Work to do: Rewrite the material below, replacing every "Select" with "Choose" and changing nothing else. Leave out the pictures in your answer.
::::::::::
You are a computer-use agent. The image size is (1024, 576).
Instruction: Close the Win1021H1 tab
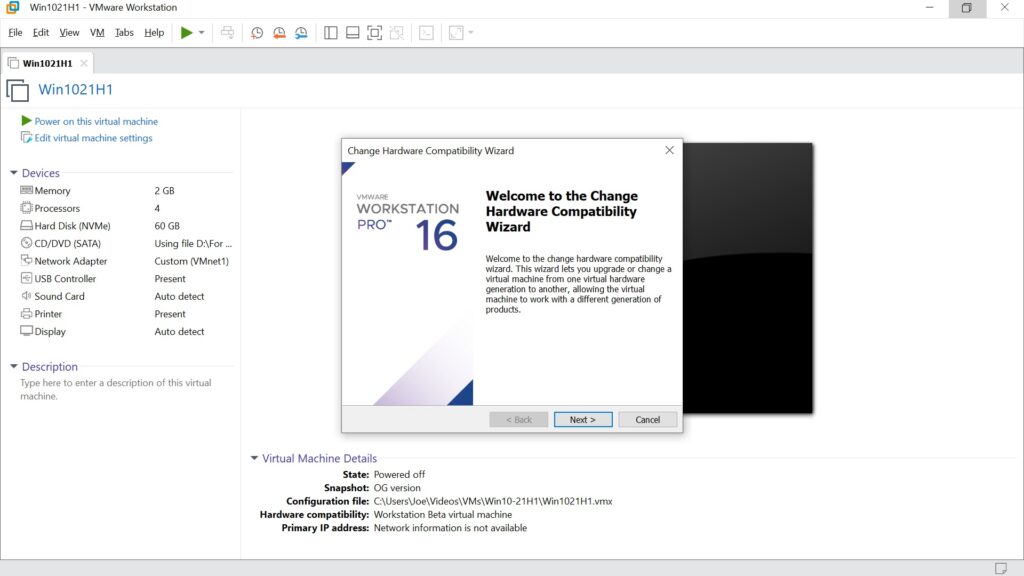84,63
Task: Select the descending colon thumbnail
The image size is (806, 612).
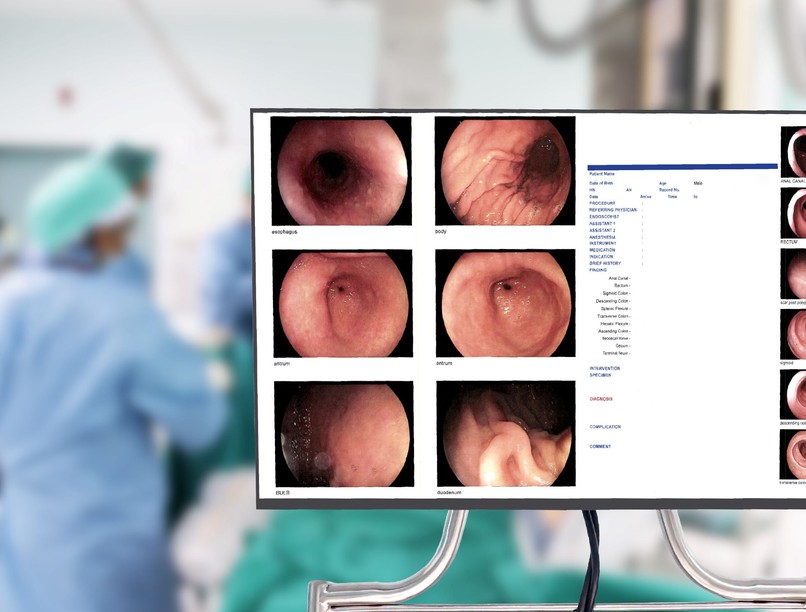Action: (794, 394)
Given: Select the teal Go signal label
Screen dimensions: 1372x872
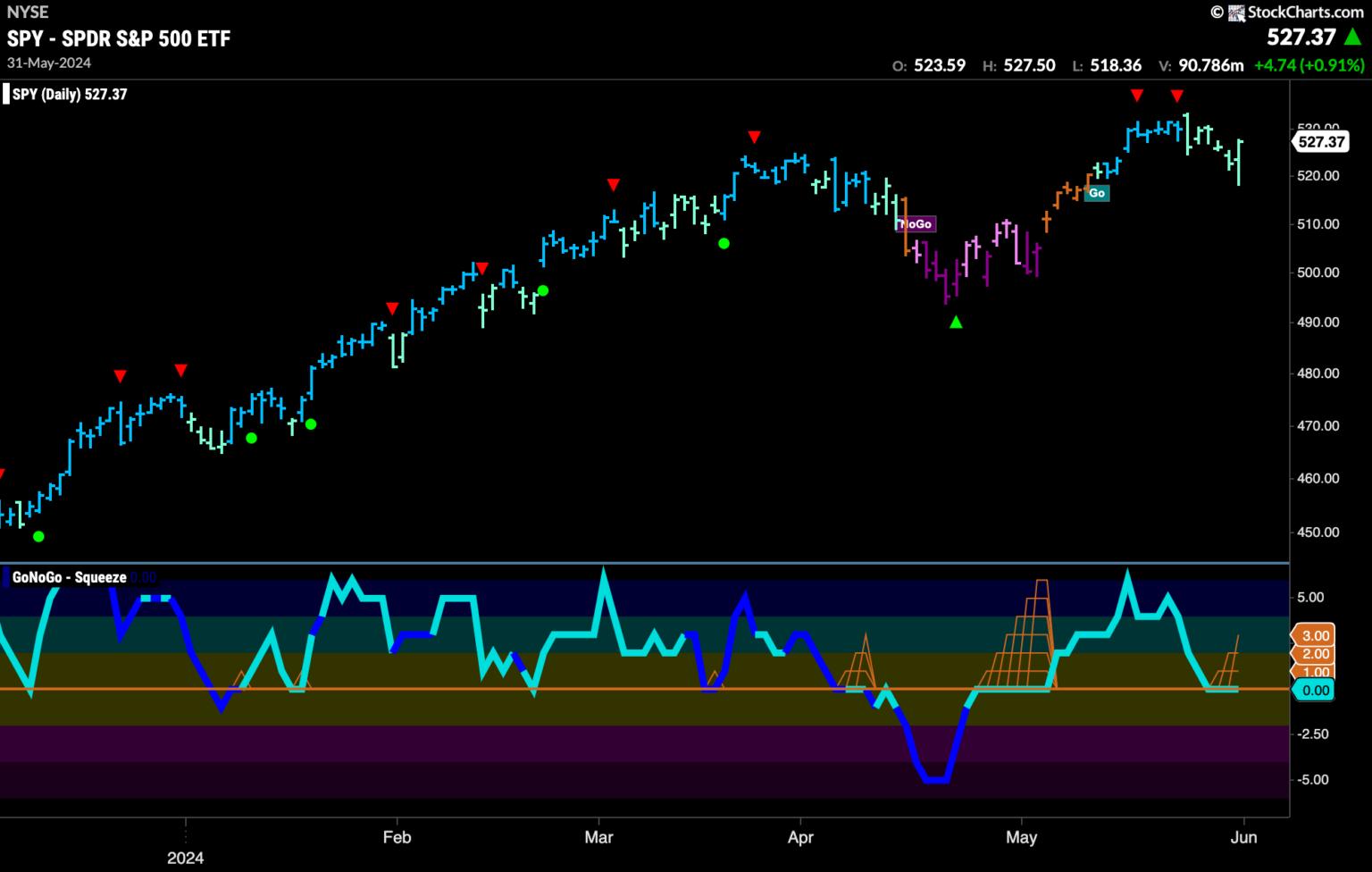Looking at the screenshot, I should coord(1097,193).
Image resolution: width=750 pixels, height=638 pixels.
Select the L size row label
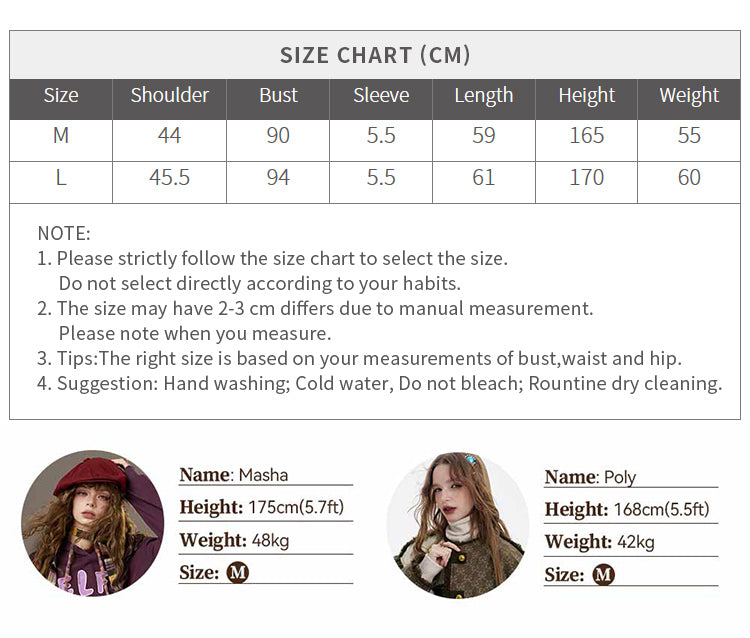[x=61, y=177]
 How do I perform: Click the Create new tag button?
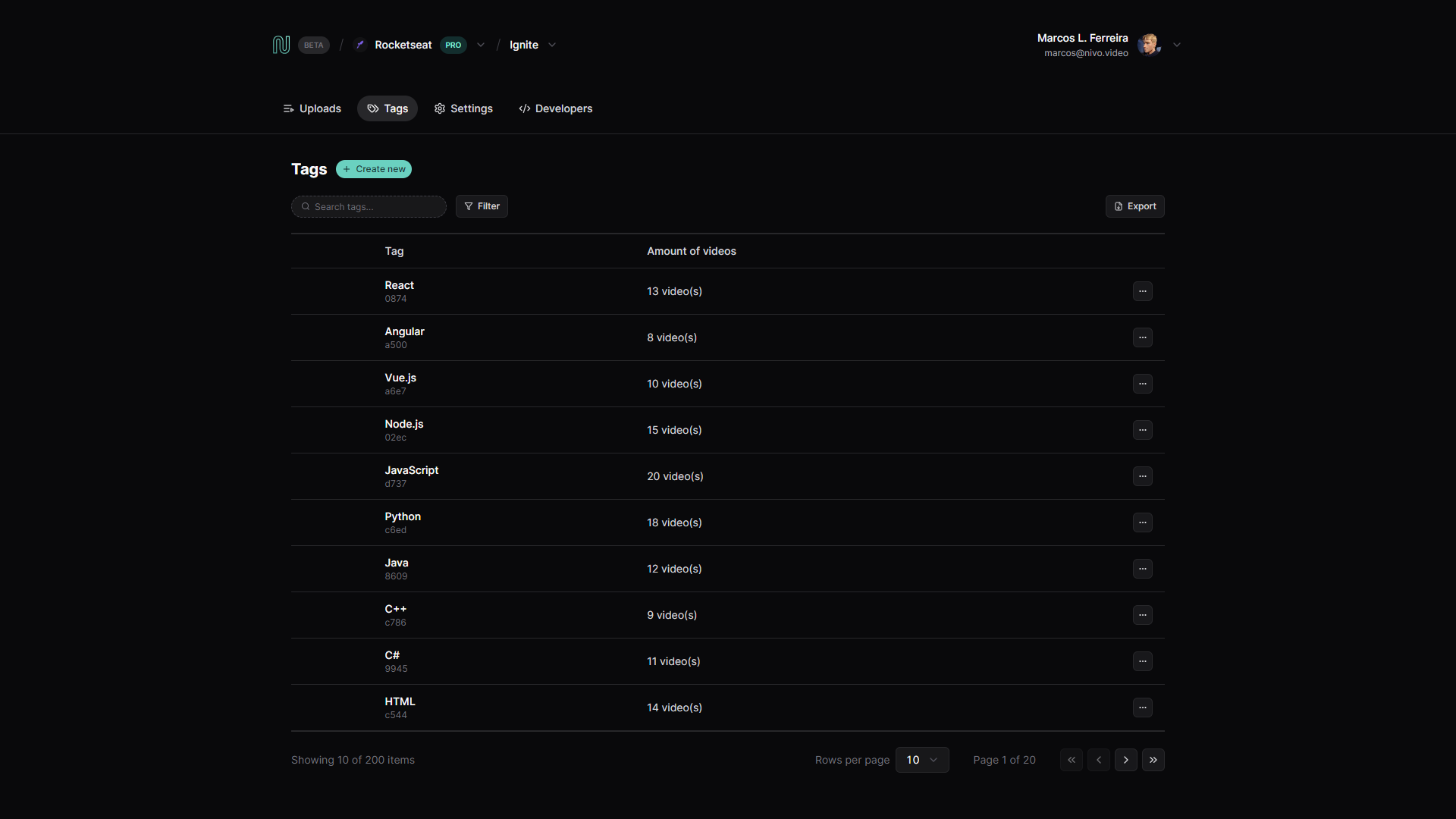click(x=374, y=169)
::::::::::
Solution:
You are a computer-use agent. The image size is (1024, 576).
Instruction: Close the Win1021H1 tab
84,63
Task: Choose the descending colon thumbnail
The image size is (806, 612).
Action: (794, 394)
Given: Choose the teal Go signal label
Screen dimensions: 1372x872
Looking at the screenshot, I should coord(1097,193).
Image resolution: width=750 pixels, height=638 pixels.
Choose the L size row label
[x=61, y=177]
 How do I perform: Click the Create new tag button?
click(x=374, y=169)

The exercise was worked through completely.